CONSUMED Review: A Walk in the Woods Goes Wrong in More Ways Than One
Beth (Courtney Halverson) and Jay (Mark Famiglietti) want to celebrate a one-year anniversary of Beth’s cancer remission. Apparently, neither of them is acquainted with horror classics, so they decide to go on a camping trip to the woods.
Everyone familiar with the genre can easily imagine about a dozen different scenarios of how things might go wrong, and here Consumed offers its biggest (honestly - its only) surprise by introducing two menaces at once. First, Beth makes a gruesome discovery in the woods (valuable piece of advice from horror fans number one: upon finding, seeing or hearing something disturbing – run), and soon a skin stealing creature attacks the couple.
Then, they are saved by a brooding, silent man (Devon Sawa) with a rifle. Valuable piece of advice from horror fans number two: upon encountering a seemingly unstable person in the middle of nowhere don’t just assume they have good intentions. Run.
Mitchell Altieri’s Consumed is one of those films you can’t help but be intrigued with. It starts like a high-concept creature movie, a weird cross between Predator and, say, The Babadook, where the fight for survival against a sinister, flesh-eating monster is rhymed with a fight for survival against a sinister, flesh-eating monster known as cancer.
Altieri also follows the trajectory of many post-horror flicks, hinting at the exploration of a relationship in trouble. Beth and Jay may not have completely lost connection amidst everything else going on in their lives, but they are definitely headed in that general direction. So, the premise is ambitious, and the movie is supposed to tackle some serious issues while Courtney Halverson kicks some monstrous and psychotic ass – but then, it just falls apart.
Most of the troubles here start with the script. Once the villains are introduced, the authors lose all interest in Jay and reduce him to a plot device for Beth’s further actions - thus, robbing themselves of half the conflict and a true emotional impact. The story then gets repetitive, reiterating the same point it’s trying to make over and over again. It doesn’t help that the limited cast is saddled with a lot of expository and clunky dialogue.

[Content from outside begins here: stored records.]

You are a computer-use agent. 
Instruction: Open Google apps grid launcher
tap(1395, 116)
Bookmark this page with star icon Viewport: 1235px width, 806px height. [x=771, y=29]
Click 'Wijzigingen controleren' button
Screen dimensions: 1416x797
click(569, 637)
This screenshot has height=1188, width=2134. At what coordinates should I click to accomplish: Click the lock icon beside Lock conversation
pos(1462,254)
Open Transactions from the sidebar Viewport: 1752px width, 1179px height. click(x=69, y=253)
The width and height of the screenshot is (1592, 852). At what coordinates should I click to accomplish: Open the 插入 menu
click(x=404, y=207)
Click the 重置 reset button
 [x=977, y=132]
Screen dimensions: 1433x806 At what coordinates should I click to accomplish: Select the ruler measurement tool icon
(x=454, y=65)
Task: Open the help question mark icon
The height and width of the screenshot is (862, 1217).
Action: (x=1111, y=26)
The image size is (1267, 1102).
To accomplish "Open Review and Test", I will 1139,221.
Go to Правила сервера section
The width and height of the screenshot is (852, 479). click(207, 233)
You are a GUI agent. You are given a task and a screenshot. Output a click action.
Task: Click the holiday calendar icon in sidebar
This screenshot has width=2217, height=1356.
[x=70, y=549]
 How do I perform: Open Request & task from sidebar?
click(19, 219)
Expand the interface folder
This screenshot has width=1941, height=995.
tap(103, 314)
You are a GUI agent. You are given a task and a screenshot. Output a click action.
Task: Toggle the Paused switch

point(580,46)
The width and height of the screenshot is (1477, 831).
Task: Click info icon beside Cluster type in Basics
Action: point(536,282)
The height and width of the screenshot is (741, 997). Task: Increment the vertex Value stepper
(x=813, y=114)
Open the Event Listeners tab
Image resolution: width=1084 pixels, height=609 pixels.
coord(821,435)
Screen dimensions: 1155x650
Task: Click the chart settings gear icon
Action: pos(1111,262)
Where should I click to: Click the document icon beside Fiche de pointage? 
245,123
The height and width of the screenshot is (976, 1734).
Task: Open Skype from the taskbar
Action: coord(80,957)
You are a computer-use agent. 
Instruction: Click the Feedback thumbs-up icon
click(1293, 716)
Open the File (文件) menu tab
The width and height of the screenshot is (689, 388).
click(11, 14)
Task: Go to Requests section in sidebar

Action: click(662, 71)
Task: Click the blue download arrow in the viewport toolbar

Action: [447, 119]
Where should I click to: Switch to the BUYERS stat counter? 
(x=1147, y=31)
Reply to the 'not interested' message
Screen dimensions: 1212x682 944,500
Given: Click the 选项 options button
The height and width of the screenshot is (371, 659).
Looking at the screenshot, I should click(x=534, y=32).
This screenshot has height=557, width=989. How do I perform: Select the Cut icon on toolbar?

Devon Sawa, who is currently having a sort of a comeback, does solid work to come off as genuinely unhinged but the screenplay also has him pulling textbook villainy moves such as calling Beth a “curious little girl”. Courtney Halverson - also not a novice in the genre - does her best as the lead, but the collective actors’ effort is just not enough when the writing (penned by David Calbert) tries to do too many things at once, and doesn’t do them very well.
The direction by Mitchell Altieri isn’t the most creative too, as he battles against the obviously low budget and resorts to showing a lot of things in the dark. Unfortunately, these efforts don’t help Consumed succeed as a horror or a thriller; it remains spectacularly unscary throughout and doesn’t dare to do anything any other creature film hasn’t done before.
Going full-on crazy saved a lot of humbled features in the past, and Altieri’s film has all the right preconditions for it – but that doesn’t happen. This movie remains so serious it actually doesn’t have a single joke or a moment of humor – it might be some kind of a record. To put it in perspective: in the crash course of “the films that would scare you off ever going camping” Beth and Jay obviously needed to take, Consumed just wouldn’t make the cut.
The film is now available to buy or rent.